Доктор и священник подбежали к двери кабинета, отперли ее и ввалились в комнату. При этом они едва не налетели на большой стол красного дерева, за которым поэт обычно сочинял свои творения – кабинет был освещен лишь слабым пламенем камина, разведенного для того, чтобы согревать больного. Посреди стола лежал единственный лист бумаги, явно оставленный на виду. Доктор схватил его, пробежал глазами и с криком: «Боже, посмотрите на это!» устремился в оранжерею, где жуткие тропические цветы, казалось, еще хранили багровое воспоминание о закате.

Отец Браун трижды прочитал послание, прежде чем отложить записку. Она гласила: «Я погибаю от собственной руки, но погибаю умерщвленным!» Слова были написаны неподражаемым, если не сказать неразборчивым почерком Леонарда Квинтона.

С запиской в руке отец Браун направился в оранжерею, но доктор уже выходил оттуда с выражением мрачной уверенности на лице.

– Он сделал это, – сказал Хэррис.

Они вместе обошли роскошную и неестественную красоту кактусов и азалий и обнаружили поэта и романиста Леонарда Квинтона, чья голова свисала с кушетки, а рыжие кудри разметались по полу. В его левый бок был всажен зловещий кинжал, недавно подобранный в саду, и бессильная рука еще покоилась на рукояти.

Снаружи гроза накрыла небо от одного горизонта до другого, как ночь в поэме Кольриджа, и дождь барабанил по листьям и стеклянной крыше оранжереи. Отец Браун уделял больше внимания записке, чем трупу: он поднес ее к самым глазам и, казалось, старался перечитать надпись в гнетущих сумерках. Потом он поднял листок, и в то же мгновение разряд молнии залил все вокруг таким ослепительно-белым светом, что на его фоне бумага казалась черной.

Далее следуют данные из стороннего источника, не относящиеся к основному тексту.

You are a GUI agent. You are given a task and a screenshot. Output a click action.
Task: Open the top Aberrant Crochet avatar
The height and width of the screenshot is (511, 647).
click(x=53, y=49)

Последовала тьма, наполненная раскатами грома, а затем раздался спокойный голос отца Брауна.

– Доктор, этот лист бумаги имеет неправильную форму, – сказал он.

– Что вы имеете в виду? – нахмурившись, спросил доктор Хэррис.

– Он не квадратный, – ответил Браун. – Один уголок срезан по краю. Что это может означать?

– Откуда мне знать? – проворчал доктор. – Как вы думаете, стоит отнести беднягу в другое место? Его уже не воскресить.

– Нет, – ответил священник, по-прежнему изучавший бумажку. – Мы должны оставить его как есть и послать за полицией.

Когда они проходили через кабинет, священник задержался у стола и взял маленькие маникюрные ножницы.

– Ага, – с некоторым облегчением произнес он. – Вот чем он это сделал. И все же…

Он озадаченно нахмурился.

– Да бросьте вы возиться с этой бумажкой, – нетерпеливо сказал доктор. – Это была его причуда, одна из сотни других. Он всю свою бумагу так обрезал, – добавил он и указал на стопку писчей бумаги, лежавшую на соседнем столике.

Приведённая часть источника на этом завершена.